[[ RECORDS FOR THE TASK open ]]
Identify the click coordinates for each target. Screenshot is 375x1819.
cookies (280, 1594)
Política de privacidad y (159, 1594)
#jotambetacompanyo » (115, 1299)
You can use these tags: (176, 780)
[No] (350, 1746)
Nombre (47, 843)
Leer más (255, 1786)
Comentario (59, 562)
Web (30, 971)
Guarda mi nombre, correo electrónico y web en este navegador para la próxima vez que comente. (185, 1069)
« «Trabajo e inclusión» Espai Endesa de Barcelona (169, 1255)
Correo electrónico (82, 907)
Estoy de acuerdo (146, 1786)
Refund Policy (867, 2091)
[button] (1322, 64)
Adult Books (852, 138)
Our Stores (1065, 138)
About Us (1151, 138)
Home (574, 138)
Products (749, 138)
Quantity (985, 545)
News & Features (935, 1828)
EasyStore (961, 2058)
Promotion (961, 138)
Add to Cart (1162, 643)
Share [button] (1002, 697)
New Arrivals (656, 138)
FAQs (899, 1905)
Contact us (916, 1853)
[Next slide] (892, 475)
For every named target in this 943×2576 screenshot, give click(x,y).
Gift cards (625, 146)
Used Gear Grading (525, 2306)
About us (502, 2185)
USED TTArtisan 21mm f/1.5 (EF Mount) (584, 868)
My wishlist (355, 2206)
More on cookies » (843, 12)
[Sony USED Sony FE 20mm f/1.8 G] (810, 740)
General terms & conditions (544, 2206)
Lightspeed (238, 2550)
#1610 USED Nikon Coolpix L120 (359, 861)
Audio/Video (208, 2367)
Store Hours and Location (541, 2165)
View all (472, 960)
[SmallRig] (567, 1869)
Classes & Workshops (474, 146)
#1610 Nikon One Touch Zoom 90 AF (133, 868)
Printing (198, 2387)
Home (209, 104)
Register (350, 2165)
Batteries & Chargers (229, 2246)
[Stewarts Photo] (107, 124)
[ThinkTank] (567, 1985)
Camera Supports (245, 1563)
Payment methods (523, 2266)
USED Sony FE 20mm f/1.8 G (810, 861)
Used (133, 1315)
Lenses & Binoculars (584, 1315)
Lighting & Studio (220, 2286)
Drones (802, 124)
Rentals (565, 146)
[[ RECORDS FOR THE TASK closed ]]
WORK INSTRUCTION: Each entry shown above must be retyped word for word.

ANSWER SPACE:
Identify the click coordinates for each target. Screenshot is 375x1819.
cookies (280, 1594)
Política de privacidad y (159, 1594)
#jotambetacompanyo » (115, 1299)
You can use these tags: (176, 780)
[No] (350, 1746)
Nombre (47, 843)
Leer más (255, 1786)
Comentario (59, 562)
Web (30, 971)
Guarda mi nombre, correo electrónico y web en este navegador para la próxima vez que comente. (185, 1069)
« «Trabajo e inclusión» Espai Endesa de Barcelona (169, 1255)
Correo electrónico (82, 907)
Estoy de acuerdo (146, 1786)
Refund Policy (867, 2091)
[button] (1322, 64)
Adult Books (852, 138)
Our Stores (1065, 138)
About Us (1151, 138)
Home (574, 138)
Products (749, 138)
Quantity (985, 545)
News & Features (935, 1828)
EasyStore (961, 2058)
Promotion (961, 138)
Add to Cart (1162, 643)
Share [button] (1002, 697)
New Arrivals (656, 138)
FAQs (899, 1905)
Contact us (916, 1853)
[Next slide] (892, 475)
For every named target in this 943×2576 screenshot, give click(x,y).
Gift cards (625, 146)
Used Gear Grading (525, 2306)
About us (502, 2185)
USED TTArtisan 21mm f/1.5 (EF Mount) (584, 868)
My wishlist (355, 2206)
More on cookies » (843, 12)
[Sony USED Sony FE 20mm f/1.8 G] (810, 740)
General terms & conditions (544, 2206)
Lightspeed (238, 2550)
#1610 USED Nikon Coolpix L120 (359, 861)
Audio/Video (208, 2367)
Store Hours and Location (541, 2165)
View all (472, 960)
[SmallRig] (567, 1869)
Classes & Workshops (474, 146)
#1610 Nikon One Touch Zoom 90 AF (133, 868)
Printing (198, 2387)
Home (209, 104)
Register (350, 2165)
Batteries & Chargers (229, 2246)
[Stewarts Photo] (107, 124)
[ThinkTank] (567, 1985)
Camera Supports (245, 1563)
Payment methods (523, 2266)
USED Sony FE 20mm f/1.8 G (810, 861)
Used (133, 1315)
Lenses & Binoculars (584, 1315)
Lighting & Studio (220, 2286)
Drones (802, 124)
Rentals (565, 146)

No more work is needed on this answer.